Turkey is going through interesting times. Unfortunately, they are costing us greatly.
The Turkish government, as everyone knows, has faced serious graft allegations, most of which appear to be true, judging by the voice recordings and photos leaked online by Twitter users. Tension has been high in the country since the Gezi Protests, but the polarization of the nation seems to have gotten worse recently.
As a result, the municipal elections this Sunday are now being referred to as a “war of independence,” and nobody is talking about what really matters for livable and sustainable cities. The Justice and Development Party (AKP) is notorious for its deforestation policies as well as aggressive dam-building, and for taking no special measures to mitigate the effects of climate change. In fact, the other day I came across an İstanbul Metropolitan Municipality (İBB) banner touting “the pleasure of uninterrupted water flow,” a slogan used initially by Forestry and Water Affairs Minister Veysel Eroğlu to announce the building of a dam on the Melen River earlier this March. Rainfall this year was 45 percent lower than the year before in Turkey, and the flow of the Melen has slowed by 50 percent.
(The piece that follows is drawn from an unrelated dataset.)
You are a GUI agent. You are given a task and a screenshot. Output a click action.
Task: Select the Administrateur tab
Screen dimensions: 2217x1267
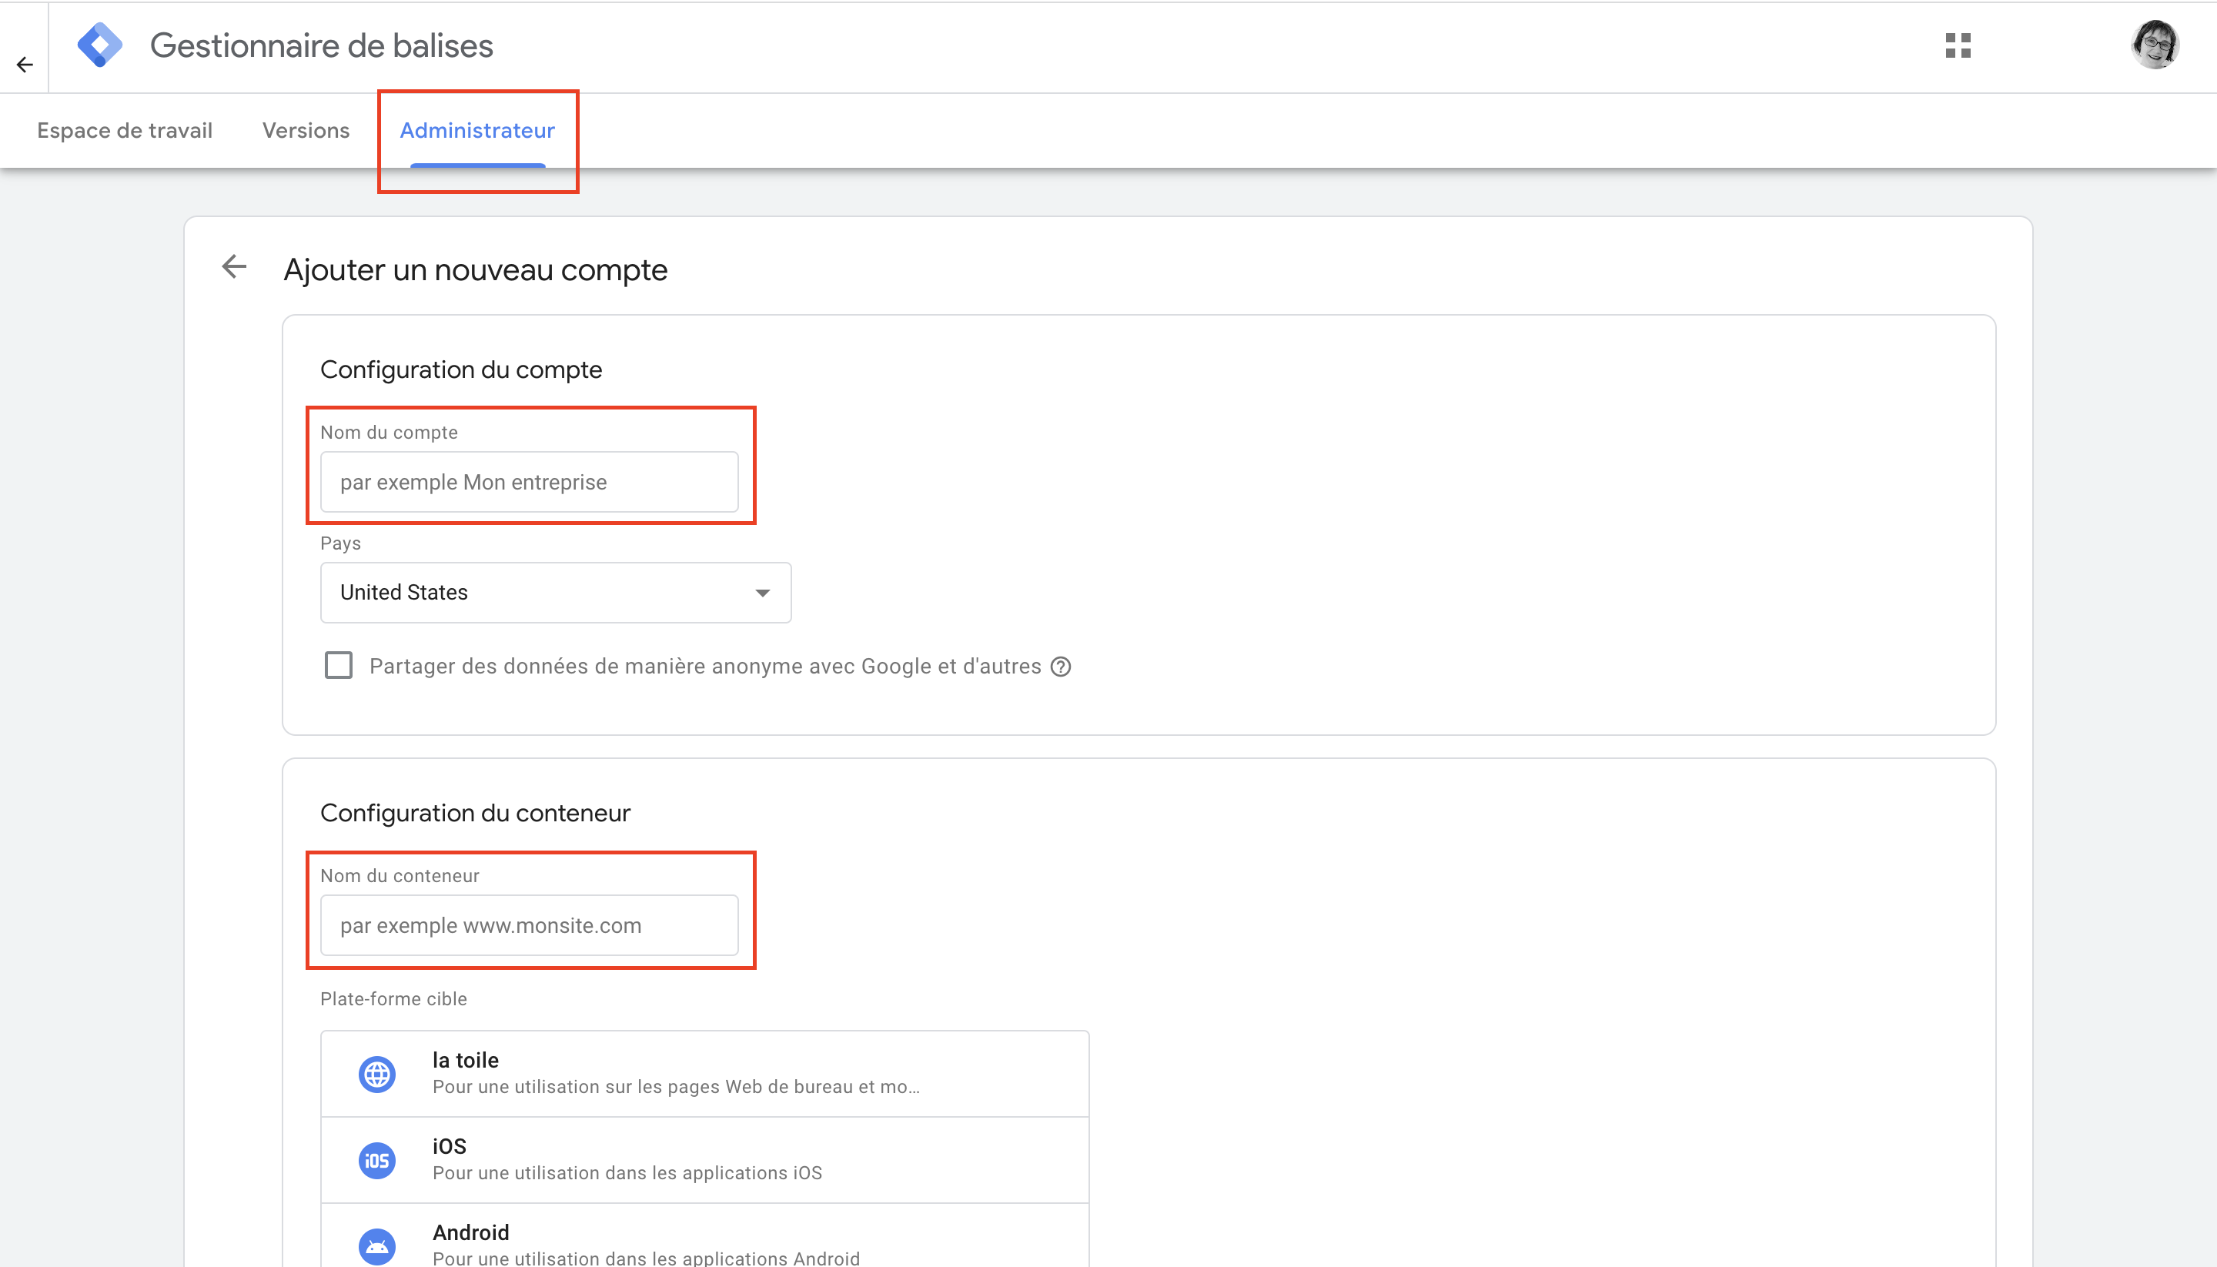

In other words, there is no water to trap in dam reservoirs. Turkey is going through its driest period of the past half-century. Yet Eroğlu said he will shave his moustache if İstanbul faces water shortages. As Recep Tayyip Erdoğan et al. sacrifice the last remaining trees and wetlands of the country to provide lucrative tenders to friends and family and fail to even think of developing policies to limit greenhouse gas emissions and conserve water resources, they are stealing our future. And then they laugh about it. I don’t know what else to make of the moustache comment.
Yet a water crisis is no laughing matter. March 22 World Water Day, and the Bursa Water Platform made a statement to mark the day in which they accused the government of commercializing the country’s limited water resources, leaving the entire population’s water needs in the hands of a few elite groups.
According to the platform’s statement, Turkey can be considered a water-poor country, given its population of 76.6 million and consumable water potential of 112 billion cubic meters (meaning that the annual usable water potential per capita is 1,460 cubic meters.) The platform called on the people to fight the government’s relentless policies of deforestation and draining wetlands to make room for more construction projects that will inevitably cause a water crisis.
Yet the AKP still has many supporters and will likely garner a large portion of the vote in this weekend’s municipal elections, which we are all treating as general elections for all intents and purposes given the political situation of the country.
At the end of the day, Turkey’s lack of a strong green opposition is responsible for the failure to explain to the people that will vote for the AKP that although today they might be benefiting financially from the construction juggernaut riding roughshod over the last remaining forests and national parks, in the long run, they are stealing the future of their children, especially if they have taken the prime minister’s advice to have at least three.